Fiction

I Confess

An I-Novel by Minae Mizumura, translated from Japanese by Juliet Winters Carpenter. New York: Columbia University Press. 344 pages. $20.
Cover of An I-Novel

I thought that in the interest of financial stability Nanae ought to increase her hours of part-time work rather than stocking up on lottery tickets.

“You know those tickets never win.”

I know[1].”

“Why don’t you quit buying them then?”

Yeah. But I still have a dollar and a few dreams. A person can’t live without dreams, after all.”

“I suppose not.”

“Anyway, nothing good ever happens in life.” She sighed.

This was her constant refrain. I gave my stock reply: “No, it doesn’t. Good things just don’t happen.”

“I’d have been satisfied with something small. I don’t need a million dollars. I’d have been very happy with a hundred thousand.”

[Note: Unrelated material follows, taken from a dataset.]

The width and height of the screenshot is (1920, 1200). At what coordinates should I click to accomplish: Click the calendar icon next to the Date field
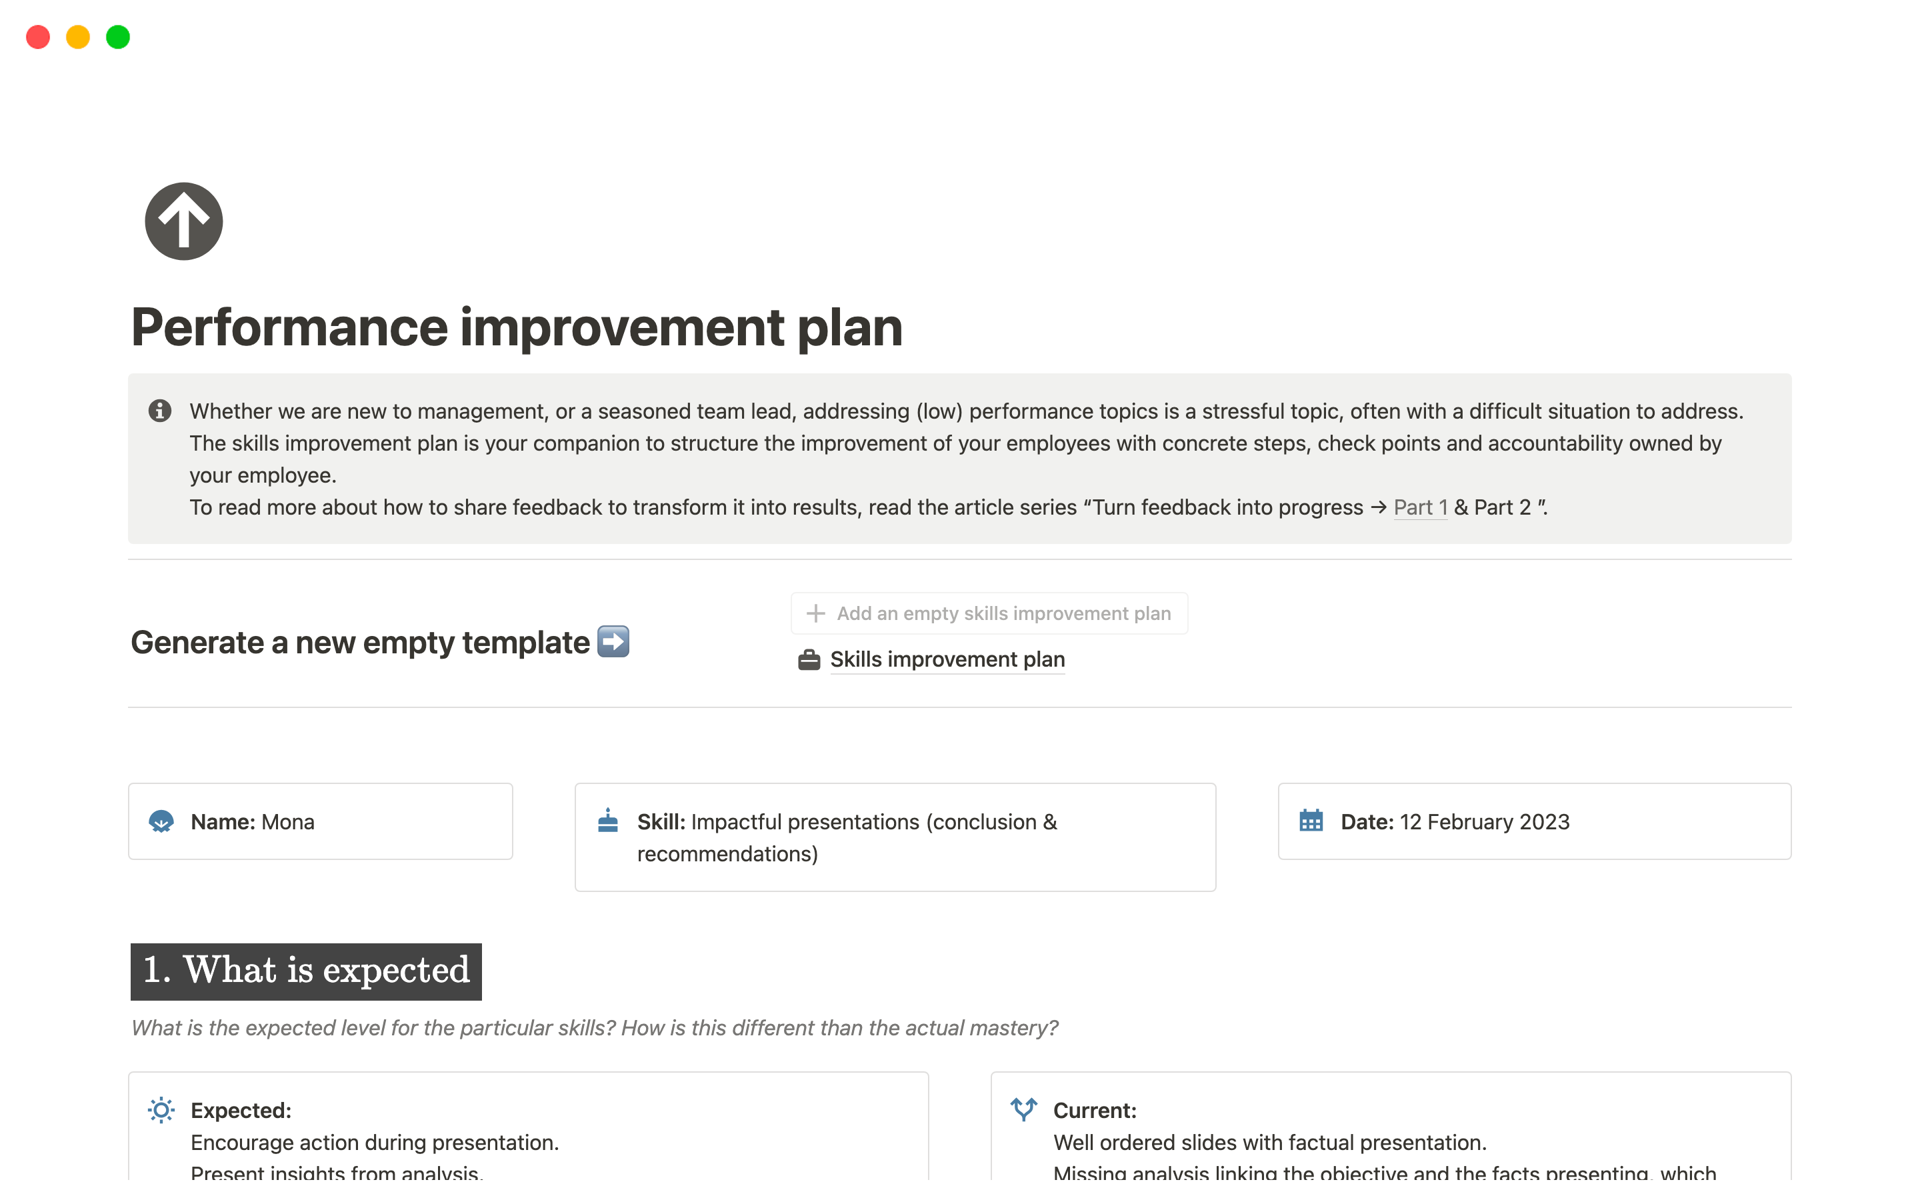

While Nanae had never sold a piece of sculpture to a museum, she had participated in several group exhibitions and had sold several pieces to private collectors—but sculpting didn’t put food on the table. She made her living, or tried to, working part-time at an architectural design office where she constructed architectural models on a scale of one hundred or two hundred to one. She was good with her hands, and her work was highly valued for being “very Japanese,” detailed and meticulous, so the hourly rate was more than decent; but in the end it was just a part-time job, and she never knew how much work would be coming her way. For a major project she’d go in every day for weeks at a time, but between projects she’d have nothing. She really ought to have combined that with some other job, but as she pointed out, (a) not many jobs paid as well as that one; (b) since she wasn’t physically strong, it was ridiculous to think of taking a crummy, low-paying job; and (c) if she economized, she could manage fine on her earnings.

The upshot was that Nanae made no effort to find other employment, apart from an occasional interpreting job. Mother had given us equal shares of the proceeds from the sale of the house, with the warning that this was “really and truly the last time,” and with her share Nanae had made a down payment on the loft in SoHo where she now lived quietly with her cats, no man in her life, working on her sculpture. Sometimes she played her Steinway, a relic of her piano-playing past, bemoaning how “fat” her fingers were getting. She had purchased the loft for a good price, but making it livable cost a surprising amount of money, and now, with Henryk gone, she had to be responsible for all expenses. By the end of summer she could no longer make ends meet and was reduced to begging me for a loan. (I hadn’t touched my share of the money from Mother.) The monthly maintenance on her SoHo loft was itself considerable, and she talked about how she should move to a cheaper place in the East Village. She had a big, old, beat-up car, one that our parents had bought for her long ago, and she said that when it broke down she would give up driving. I didn’t want to know more, so I didn’t ask.

Nanae had become just another struggling artist in a city full of them. New York, like Vienna or Berlin or Paris of old, still attracted swarms of aspiring artists from all over, despite the diminishing dominance of the United States on the world stage. Leaving aside those lucky few who could rely on wealthy parents, artists survived for the most part by taking on small jobs, holding their hours to the bare minimum. Those serious about their art could be hard to distinguish from those who simply wished to avoid taking on a regular job. Objectively speaking, Nanae was now one of this ambiguous crowd, neither well off nor in dire straits. Given that many artists lived across the river in Brooklyn or Queens, unable to afford Manhattan rents, perhaps she was doing well just to have her own loft in SoHo, which had undergone thorough gentrification.

But I refused to take comfort in this view. I somehow felt that her living alone with her cats in Manhattan must be part of a crazy, interminable dream of mine, and the real Nanae must be off in a Tokyo suburb raising not a pair of cats but a pair of children in grade school. Instead of rising just before noon and reaching for a hand mirror, then lifting her chin, closing one eye, and applying glossy jet-black eyeliner, she was up early in the morning amid the clamor of Tokyo rush hour, hair a mess, putting breakfast on the table and shouting to her children to hurry up and get going. I wished—no, I prayed that this was the reality, because otherwise, I had a hard time imagining how she would live out the rest of her life. If she could make a living as a sculptor that would be one thing, but few people in the world did. The bar was especially high for someone who was a woman, and Japanese.

Time brings most artists to some sort of turning point. Many of Nanae’s friends had switched course to earn a living, moving on in different ways. Some refused to the end to “sell out,” but even they were forced at some point to make the transition from promising artist to artiste manqué. I wouldn’t have been bothered in the least if Nanae sold out. She tended to look down on people who went into solid professions, but if she would just go ahead and get a job telling at the Bank of Tokyo or somewhere, I would quietly have thanked whatever gods prompted her to do so.